> _What the task requires_
State how many lines of the records contain the string "Toggle". Give the number alone.
---------- Given records
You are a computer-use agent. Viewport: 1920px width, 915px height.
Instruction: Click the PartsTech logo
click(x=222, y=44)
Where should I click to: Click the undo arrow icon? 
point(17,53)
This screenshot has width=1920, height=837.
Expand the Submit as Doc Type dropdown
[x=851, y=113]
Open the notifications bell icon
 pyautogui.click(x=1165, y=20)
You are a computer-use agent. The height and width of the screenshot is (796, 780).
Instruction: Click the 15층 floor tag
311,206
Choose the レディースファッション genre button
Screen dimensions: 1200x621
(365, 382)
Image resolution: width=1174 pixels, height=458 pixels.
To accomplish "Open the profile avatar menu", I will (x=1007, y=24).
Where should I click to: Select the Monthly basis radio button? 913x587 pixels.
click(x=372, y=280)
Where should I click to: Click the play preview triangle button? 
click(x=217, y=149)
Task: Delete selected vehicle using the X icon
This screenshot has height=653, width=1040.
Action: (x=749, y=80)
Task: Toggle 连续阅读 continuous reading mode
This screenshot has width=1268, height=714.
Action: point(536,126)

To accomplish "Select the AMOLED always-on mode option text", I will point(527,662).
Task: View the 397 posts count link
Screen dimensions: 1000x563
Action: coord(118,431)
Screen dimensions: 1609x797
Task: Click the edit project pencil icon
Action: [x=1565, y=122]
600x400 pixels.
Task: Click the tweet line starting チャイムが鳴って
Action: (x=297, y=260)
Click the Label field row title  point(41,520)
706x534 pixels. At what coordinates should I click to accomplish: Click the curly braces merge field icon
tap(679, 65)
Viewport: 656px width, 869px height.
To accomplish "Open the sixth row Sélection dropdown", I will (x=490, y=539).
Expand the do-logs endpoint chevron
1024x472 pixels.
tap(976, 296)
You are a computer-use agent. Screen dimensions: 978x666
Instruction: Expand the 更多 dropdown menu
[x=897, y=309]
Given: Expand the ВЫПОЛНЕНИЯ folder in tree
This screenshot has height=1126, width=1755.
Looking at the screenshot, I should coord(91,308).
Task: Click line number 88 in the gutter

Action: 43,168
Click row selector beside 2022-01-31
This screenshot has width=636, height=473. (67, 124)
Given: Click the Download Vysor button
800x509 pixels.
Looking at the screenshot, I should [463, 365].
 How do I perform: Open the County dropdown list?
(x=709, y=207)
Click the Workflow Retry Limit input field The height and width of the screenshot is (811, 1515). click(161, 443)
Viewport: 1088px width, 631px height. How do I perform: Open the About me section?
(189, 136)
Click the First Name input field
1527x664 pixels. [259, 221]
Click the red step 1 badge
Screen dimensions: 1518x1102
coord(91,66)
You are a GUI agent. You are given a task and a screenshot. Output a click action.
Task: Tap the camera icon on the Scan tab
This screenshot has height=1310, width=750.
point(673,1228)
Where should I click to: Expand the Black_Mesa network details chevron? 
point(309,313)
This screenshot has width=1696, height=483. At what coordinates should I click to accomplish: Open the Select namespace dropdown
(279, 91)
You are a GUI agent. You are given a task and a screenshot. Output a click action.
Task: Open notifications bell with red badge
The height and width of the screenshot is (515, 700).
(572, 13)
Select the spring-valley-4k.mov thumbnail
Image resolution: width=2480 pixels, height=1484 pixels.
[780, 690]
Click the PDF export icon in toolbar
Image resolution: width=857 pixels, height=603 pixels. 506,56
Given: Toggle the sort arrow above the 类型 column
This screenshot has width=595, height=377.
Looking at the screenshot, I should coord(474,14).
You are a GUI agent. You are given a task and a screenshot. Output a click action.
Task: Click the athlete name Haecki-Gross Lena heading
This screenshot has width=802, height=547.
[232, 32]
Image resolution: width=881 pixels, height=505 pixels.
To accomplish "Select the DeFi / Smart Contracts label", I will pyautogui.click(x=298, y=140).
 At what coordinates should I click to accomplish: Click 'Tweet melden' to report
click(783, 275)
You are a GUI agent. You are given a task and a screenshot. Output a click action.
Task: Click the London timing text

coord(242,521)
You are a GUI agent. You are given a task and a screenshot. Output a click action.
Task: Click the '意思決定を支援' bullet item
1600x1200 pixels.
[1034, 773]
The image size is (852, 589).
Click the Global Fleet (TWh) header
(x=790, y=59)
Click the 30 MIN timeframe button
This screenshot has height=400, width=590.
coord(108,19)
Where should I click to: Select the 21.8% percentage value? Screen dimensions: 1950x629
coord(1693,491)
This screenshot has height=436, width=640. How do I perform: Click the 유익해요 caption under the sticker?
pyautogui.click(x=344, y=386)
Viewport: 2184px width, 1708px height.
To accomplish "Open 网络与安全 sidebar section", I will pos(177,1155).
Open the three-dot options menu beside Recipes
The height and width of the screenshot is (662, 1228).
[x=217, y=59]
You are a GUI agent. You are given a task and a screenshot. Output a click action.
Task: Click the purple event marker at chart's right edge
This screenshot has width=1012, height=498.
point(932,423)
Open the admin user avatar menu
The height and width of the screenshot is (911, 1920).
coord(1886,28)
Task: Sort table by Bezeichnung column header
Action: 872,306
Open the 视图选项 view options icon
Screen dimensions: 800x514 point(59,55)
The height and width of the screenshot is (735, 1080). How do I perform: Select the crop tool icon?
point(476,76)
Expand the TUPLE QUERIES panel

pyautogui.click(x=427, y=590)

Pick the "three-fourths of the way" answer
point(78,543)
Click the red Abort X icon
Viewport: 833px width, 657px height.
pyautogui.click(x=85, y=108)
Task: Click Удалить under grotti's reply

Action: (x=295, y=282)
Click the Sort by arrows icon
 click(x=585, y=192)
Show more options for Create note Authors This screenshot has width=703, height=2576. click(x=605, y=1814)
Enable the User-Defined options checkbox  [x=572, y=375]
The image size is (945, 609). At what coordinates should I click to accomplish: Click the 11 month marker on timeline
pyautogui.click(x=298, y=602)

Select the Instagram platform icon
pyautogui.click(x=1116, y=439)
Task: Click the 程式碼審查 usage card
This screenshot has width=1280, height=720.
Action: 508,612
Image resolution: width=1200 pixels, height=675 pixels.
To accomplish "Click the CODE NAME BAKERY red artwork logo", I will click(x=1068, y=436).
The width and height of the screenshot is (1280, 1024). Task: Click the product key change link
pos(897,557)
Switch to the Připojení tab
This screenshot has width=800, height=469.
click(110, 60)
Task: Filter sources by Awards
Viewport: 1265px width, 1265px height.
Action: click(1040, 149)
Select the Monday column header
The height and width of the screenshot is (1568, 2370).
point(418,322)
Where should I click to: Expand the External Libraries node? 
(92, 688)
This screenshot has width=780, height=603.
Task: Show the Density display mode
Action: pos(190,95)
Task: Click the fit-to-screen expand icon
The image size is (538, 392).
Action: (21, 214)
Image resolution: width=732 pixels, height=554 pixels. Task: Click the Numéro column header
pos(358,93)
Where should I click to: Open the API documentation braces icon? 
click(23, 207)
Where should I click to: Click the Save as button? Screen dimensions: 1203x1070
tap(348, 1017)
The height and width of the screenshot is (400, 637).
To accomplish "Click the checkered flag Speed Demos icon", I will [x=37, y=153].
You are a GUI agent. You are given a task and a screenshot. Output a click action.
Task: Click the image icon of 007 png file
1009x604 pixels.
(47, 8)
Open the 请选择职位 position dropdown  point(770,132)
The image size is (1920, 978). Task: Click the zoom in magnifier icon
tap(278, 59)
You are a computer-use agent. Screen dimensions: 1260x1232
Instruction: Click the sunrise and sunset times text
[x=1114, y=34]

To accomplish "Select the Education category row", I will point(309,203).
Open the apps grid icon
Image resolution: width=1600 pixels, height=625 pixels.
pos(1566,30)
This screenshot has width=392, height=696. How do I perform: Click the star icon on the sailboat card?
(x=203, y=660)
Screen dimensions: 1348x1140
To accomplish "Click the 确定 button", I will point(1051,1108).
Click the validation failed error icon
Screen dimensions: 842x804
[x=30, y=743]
--------------------
> _Solved exercise_
2